Whilst I'm obviously cautious about expressing a contrary opinion, I was made curious by my own question and googled...American website drugfreeworld.org says that cocaine was made illegal in 1922. Apparently using it with a prescription or getting it from a rare licensed outlet between 1914 and 1921 was a-ok. This is from Wiki: "The next important federal regulation was the Harrison Narcotics Tax Act of 1914. While this act is often seen as the start of prohibition, the act itself was not actually a prohibition on cocaine, but instead set up a regulatory and licensing regime.[91] ... The Harrison Act left manufacturers of cocaine untouched so long as they met certain purity and labeling standards.[112] Despite that cocaine was typically illegal to sell and legal outlets were more rare, the quantities of legal cocaine produced declined very little.[112] Legal cocaine quantities did not decrease until the Jones-Miller Act of 1922 put serious restrictions on cocaine manufactures.[112]" I would say it passed from legal, to decriminalised, to illegal, kind of the opposite of what's happening with marijuana now in a lot of places. Interestingly enough (though completely unrelated), cocaine was seen as absolutely fine for use until the working classes started to use it, most especially AA's. There seems to have been a bit of hysteria about that, although its use also supposedly led to several race-riots with hopped up white Americans going bat****.
But realistically, Dempsey was no saint, and everything Maxine Cates alleged rings true to how desperate hobo prizefighters of the time would have been living. Doc Kearns was a crook, convicted, I believe, for various, before meeting Dempsey. Maxine Cates was a veteran wh0re by her own admission. Jack Dempsey was probably a pimp and a bully and all those other things, if I had to guess.
Did Maxine Cates attend any of Jack Dempsey's bouts, let alone the first one between Fireman Jim Flynn and Dempsey? At many venues in the United States until after World War I, women weren't allowed to attend professional boxing cards. During Dempsey's trial on the charge that he dodged the draft during World War I, there was quite a bit of testimony which seemed to be far from being truthful. - Chuck Johnston
If she didn't make it up, I think it was more a case of hearing things. Prostitutes tend to hear things, have good access to a lot of inside information, that's why they have been used by military intelligence and espionage agencies in the past. She hung out in bars and bedrooms with gamblers and the like, no doubt. Whether the information is true or accurate, who knows.
Thats splitting hairs. Steroids can be bought with a prescription that doesnt make them "legal" for someone to use them recreationally. For all intents and purposes if Dempsey was using cocaine as a PED without a valid reason it was illegal otherwise why would Cates have even made a big deal out of it.
It was probably a dive, but a fair few of Jacks wins were probably dives too.
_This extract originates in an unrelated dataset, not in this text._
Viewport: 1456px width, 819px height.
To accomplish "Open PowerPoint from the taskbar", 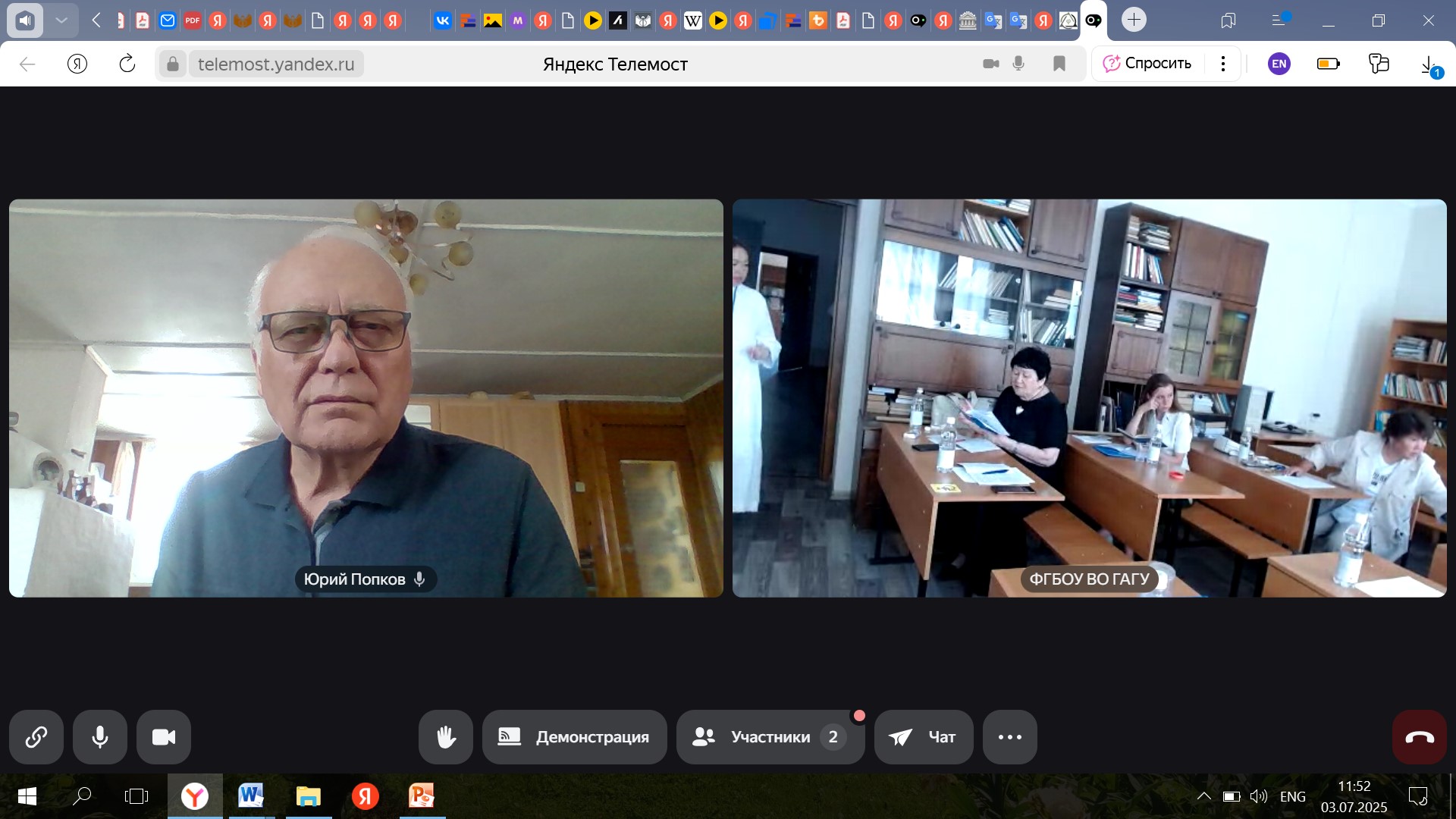I will [x=421, y=796].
It sort of evens itself out.
If someone with a prescription for steroids is using steroids "recreationally" they won't be prosecuted for using steroids. There might be complications with the legality of their prescription, but probably not. A sportsman might be charged with using them by the governing body of their sport, of course. But even then, there appear to have been legal ways to get cocaine in 1917 without a prescription. But, it is splitting hairs, at this point. Certainly cocaine was on its way to being illegal between 1914 and 1922, although 1922 seems to be the point at which it is agreed that cocaine became illegal as I understand the term.
Cocaine use was undoubtedly frowned upon or feared by polite society, that's why Maxine Cates mentioned it. On the other hand, if she was "making it all up" who knows what was going on in her head. Steroids are legal in the UK, as long as you are not selling them. In the USA, I believe people can be arrested and imprisoned for possessing them ? But maybe it differs from state to state. So perhaps that's too complex to get into.
Prizefighting was fairly disreputable at the time too, and the people who were trying to prohibit and stigmatize alcohol were holding a lot of sway in 1920 too, at the very least !
Which states even had a boxing commission in Dempsey's pre-title days ? Unless drugs were explicitly banned in negotiations or contracts, I don't think sniffing a smidge on cocaine would have been considered cheating. Not like, say, bashing someone's head in with a railroad spike or plaster of paris .. or the good ol' horseshoe.
Were drug-enhanced performances an issue during the early part of the 20th Century? I doubt it. But there claims about fighters losing bouts because they got doped by people with shady motives. - Chuck Johnston
I've got an old training book (athletics and sports in general, not boxing) that mentions "cocaine lozenges", says they are overrated. Performance-enhancing drugs were probably not much of an "issue" until the 1960s, when some cyclists died from going crazy with the amphetamines, and obviously because of the Cold War and the USA v. USSR ? East Germany at the Olympics, and all that sh!t. I don't think PEDs were naturally thought of as out and out "cheating" until relatively recently. Yeah, performance-sabotage doping was an issue, in boxing, at least since the old English prize ring days, as the whole sport was built around big gambling backers and side stakes.